The team also responded to early feedback by introducing more gradual introductions to autoplay trailers and swapped an intro video on how to use the WSIW feature with on-screen contextual hints.

“Another insight was that customers wanted to be able to view only the titles they were already entitled to — versus those for rent or purchase — so we added a permanent free-to-me filter. Customers routinely call that out as a highlight,” Dutta Sharma said.

Building AI for the entertainment space

The What Should I Watch experience builds upon existing Alexa natural language understanding and automatic speech recognition capabilities.

"But bringing natural conversation to the entertainment domain has its own set of unique challenges," Laslau explained. Maybe a show, like The Boys or The Expanse, is ambiguously named, or a movie starts to trend that wasn't in the catalog a week or two ago. Optimizing the feature required combining core advances in AI around natural, multi-turn conversations with a fast-changing catalog.

"We are making sure those natural conversations are intelligent enough to reflect the very latest of what's happening in entertainment," he said.

The team also worked to ensure a mix of personalization based on your preferences— those British detective series you always gravitate toward — and something new that you might not have seen otherwise.

They did this by customizing Fire TV's existing recommender technology, mixing personalization with popular titles and randomizing subsets of these lists so that viewers encounter fresh ideas each time they turn on the TV.

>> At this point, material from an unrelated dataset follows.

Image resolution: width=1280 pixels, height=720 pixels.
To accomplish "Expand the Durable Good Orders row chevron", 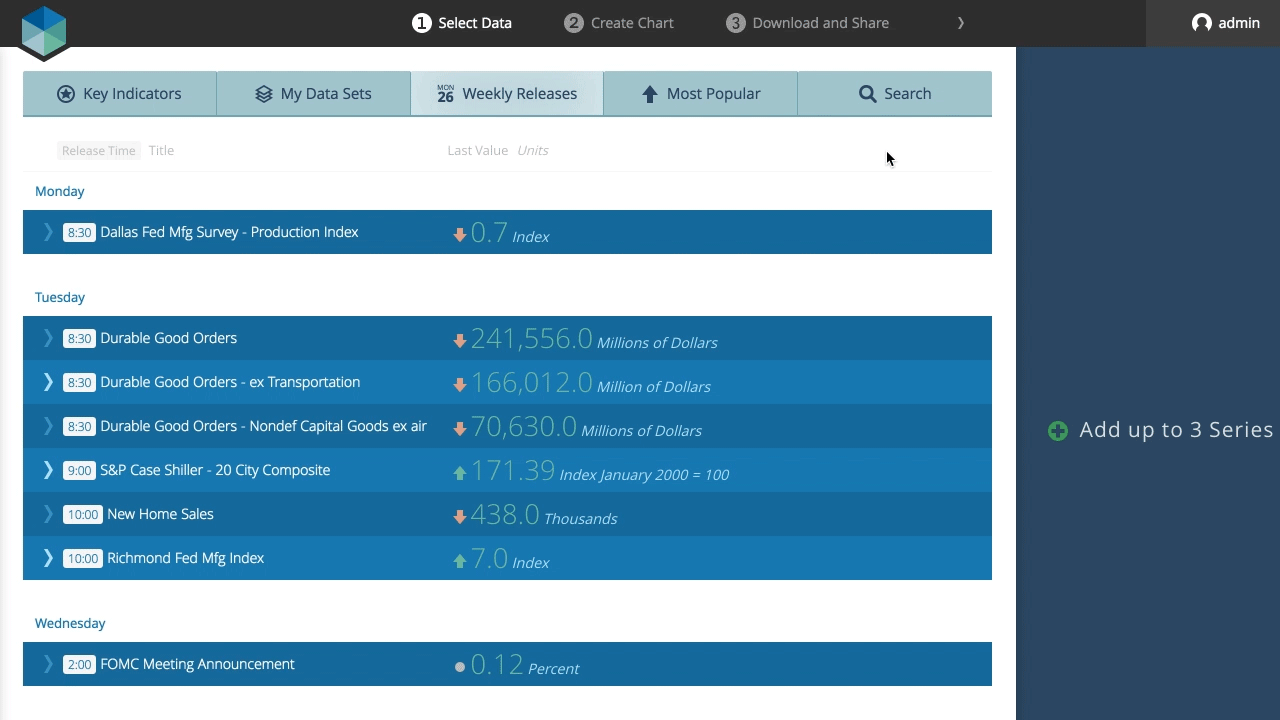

A flywheel effect on innovation

The deep-learning-based Alexa Conversations makes it far simpler to develop the thousands of potential dialogue turns that a “What Should I Watch?” utterance might generate.

Alexa Conversations comprises three models: entity recognition (identifying Tom Cruise as an actor, for example), action prediction (utilizing the “movie searching” API to find movies), and argument filling (indicating the movies to be those with Tom Cruise).

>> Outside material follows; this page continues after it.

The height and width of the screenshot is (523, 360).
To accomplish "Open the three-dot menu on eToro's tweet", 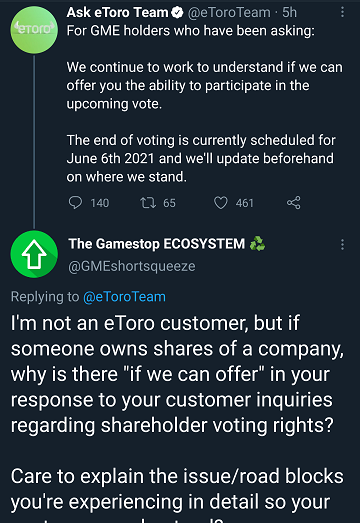I will click(342, 12).
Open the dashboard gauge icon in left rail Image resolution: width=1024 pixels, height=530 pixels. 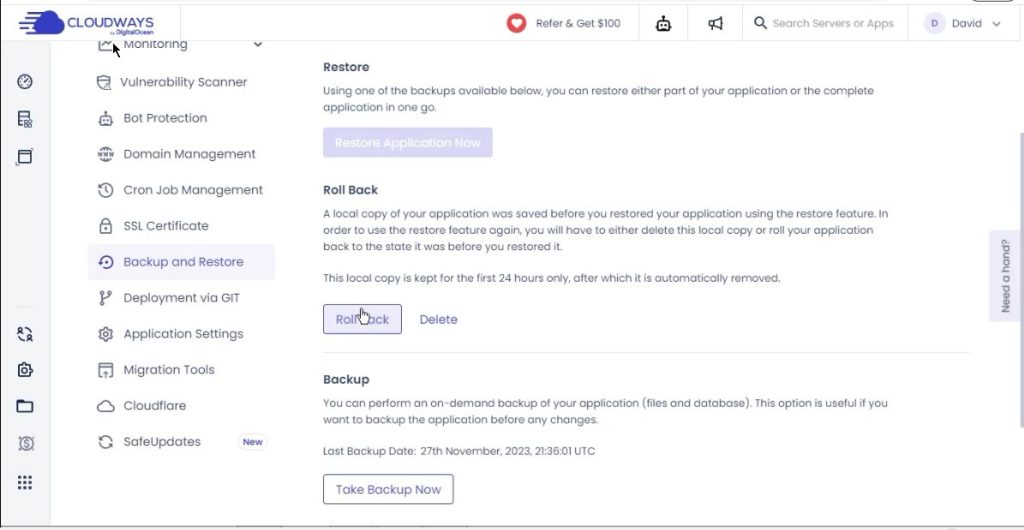pos(25,82)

“Alexa Conversations is designed to reduce the burden on developers, generating variations of dialogue automatically. The team has added several new features recently,” said Jiun-Yu Kao, an applied scientist within the Alexa AI Natural Understanding organization.

The WSIW experience is the first to launch with enhanced understanding of screen context.
Jiun-Yu Kao

Those include conversational Q&A which allow customers to ask broad questions about the recommended titles, such as which movies won an Oscar; a context reset function that allows a user to "start over" with a blank slate; and visual context, which enhances Alexa’s ability to respond correctly when a viewer says something like, "play the one on the left,” referencing what’s on the screen instead of naming the movie title.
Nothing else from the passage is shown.